Crediamo che il punto di forza dell’aspetto pedagogico – pedagogico non didattico! – derivi dal fatto che questo lavoro si sviluppa a partire da tante domande. Il teatro non deve dirti cosa pensare, qual è la cosa giusta da fare: è necessario che ciascuno si ponga la propria personale domanda, altrimenti si rischia di insinuare una netta distinzione tra bene e male.A quel punto l’arte può cadere nella demagogia e imporre una sola via percorribile.

Nell’epoca delle nuove tecnologie, da dove nasce l’idea di accostare il
teatro delle ombre alla presenza fisica degli attori in scena?

Principalmente dalla voglia di lavorare con Teatro Gioco Vita e dalla lettura del testo di Malzieu, che contiene una chiave onirica, poetica e visionaria, tale per cui non erano sufficienti i mezzi attorali classici. Abbiamo sentito la necessità di aprirci a panorami nuovi, a immagini, evocazioni; quindi ci siamo rivolti a maestri come Nicoletta Garioni e Fabrizio Montecchi (a loro spetta la cura di sagome, scene e ombre ndr) che ci hanno insegnato tanti loro segreti. È grazie a loro se lo spettacolo ha la capacità di esprimersi anche attraverso immagini e ombre.
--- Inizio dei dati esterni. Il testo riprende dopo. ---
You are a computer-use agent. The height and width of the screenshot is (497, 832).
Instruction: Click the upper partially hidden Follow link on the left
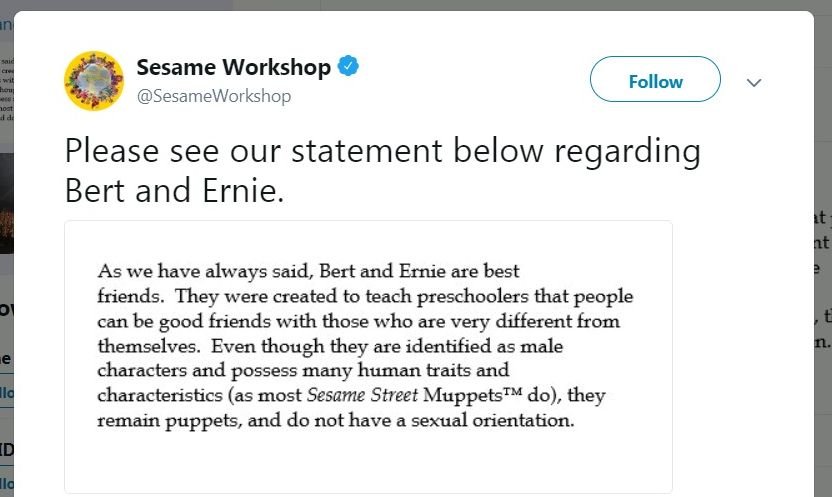[6, 393]
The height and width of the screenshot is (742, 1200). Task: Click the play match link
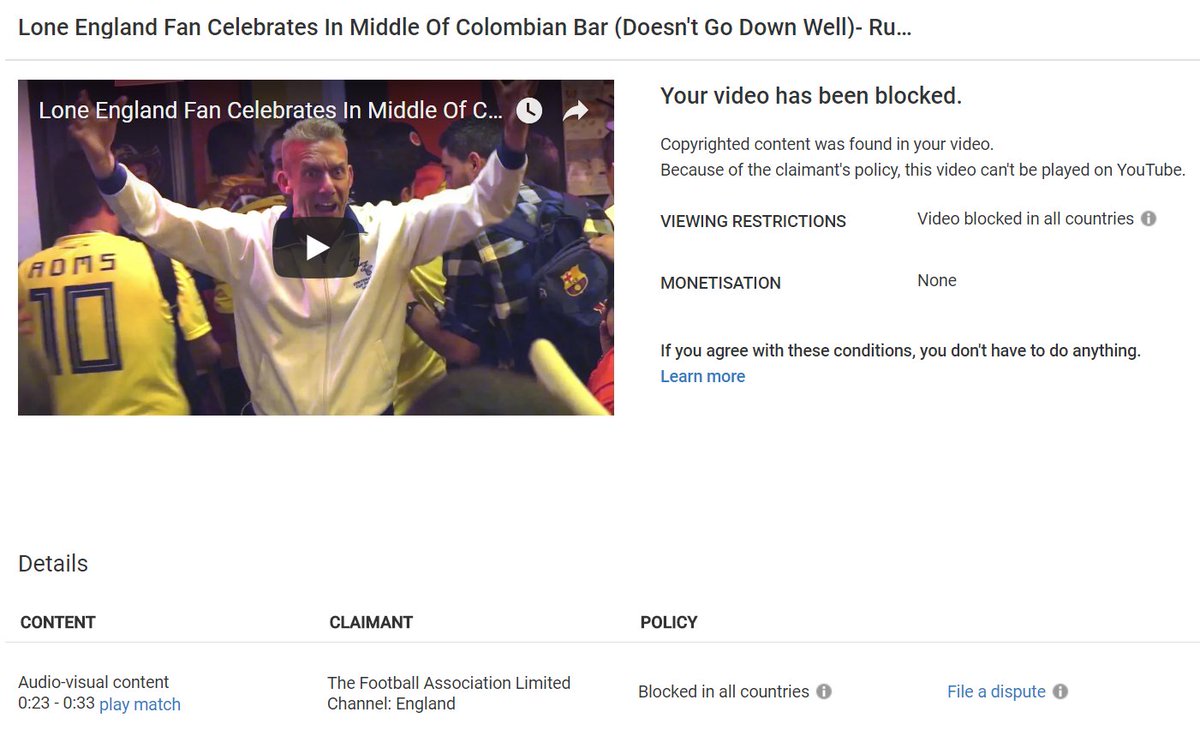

Quando ci siamo resi conto che le parole non erano sufficienti, anzi rischiavano di appiattire significati molto più ampi e complessi, abbiamo capito che le ombre erano necessarie al percorso che ogni attore costruisce scena dopo scena. Giocare con le ombre è un esperimento molto complesso da gestire, perché quando sei da questa parte del velo non hai la percezione e la consapevolezza di quello che appare dall’esterno. Necessita di grande controllo e lucidità. L’ombra non è solo un elemento estetico, è uno scarto di linguaggio che dà un senso diverso alla storia e racconta qualcosa che non si può toccare ma solo percepire. L’ombra racconta l’invisibile, fa vedere l’anima.